Pictures are to be left out; every line from the one that holds "You are a GUI" to the end of the data is to be retyped exactly.

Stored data
--- START ---

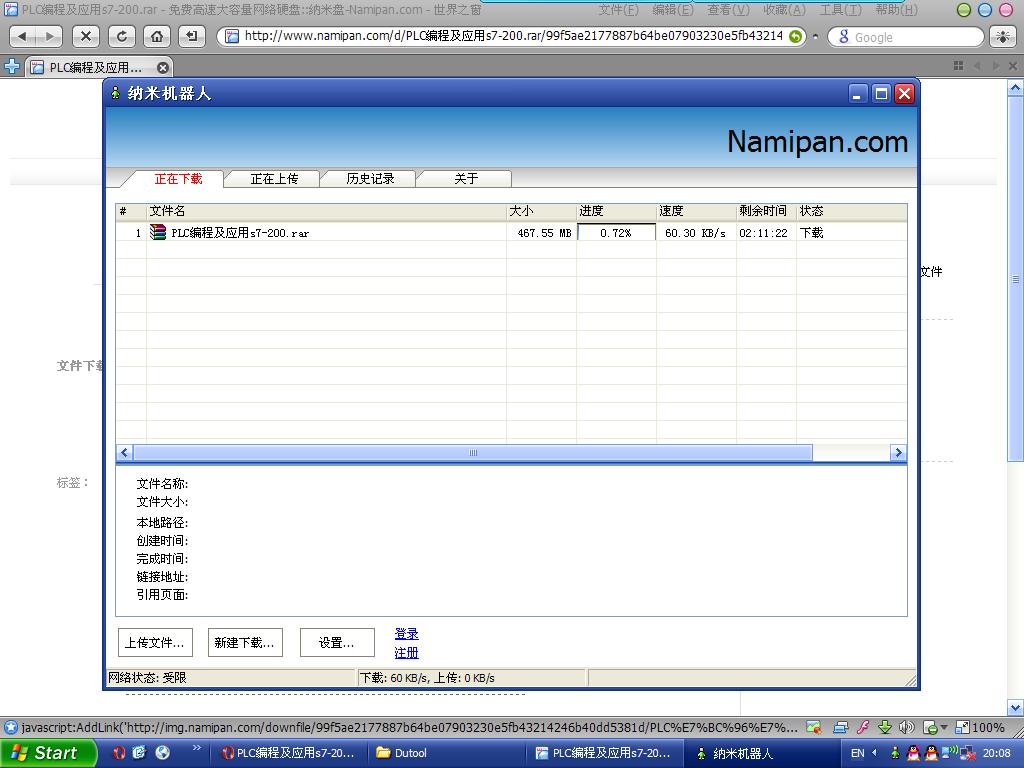The height and width of the screenshot is (768, 1024).
Task: Click the download list horizontal scrollbar
Action: coord(473,453)
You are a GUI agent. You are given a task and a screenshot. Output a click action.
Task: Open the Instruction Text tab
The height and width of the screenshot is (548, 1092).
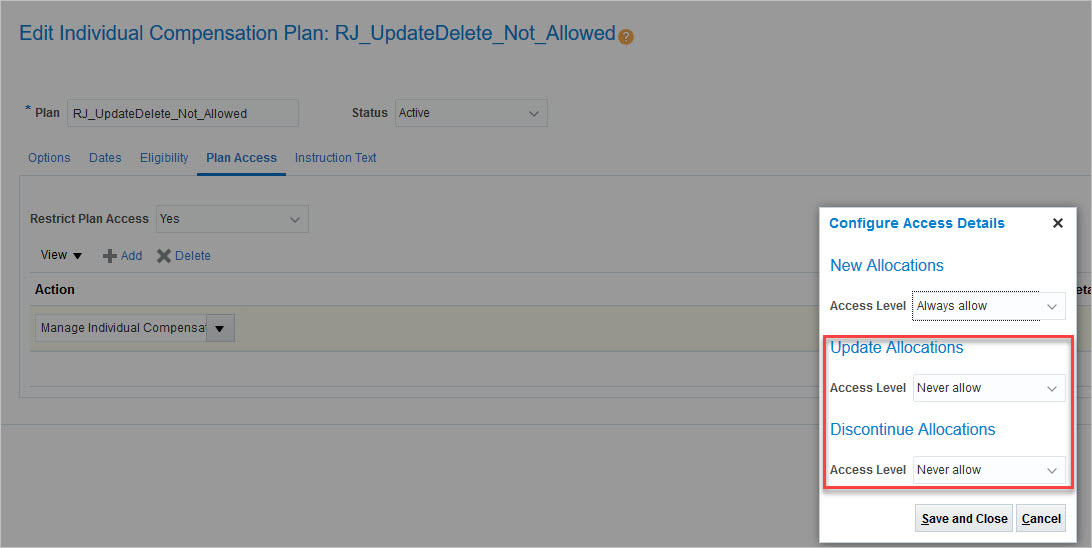point(335,158)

--- END ---

- **RESULT FOR THIS EXERCISE**:
You are a GUI agent. You are given a task and a screenshot. Output a click action.
Task: Open the Instruction Text tab
The height and width of the screenshot is (548, 1092).
point(335,158)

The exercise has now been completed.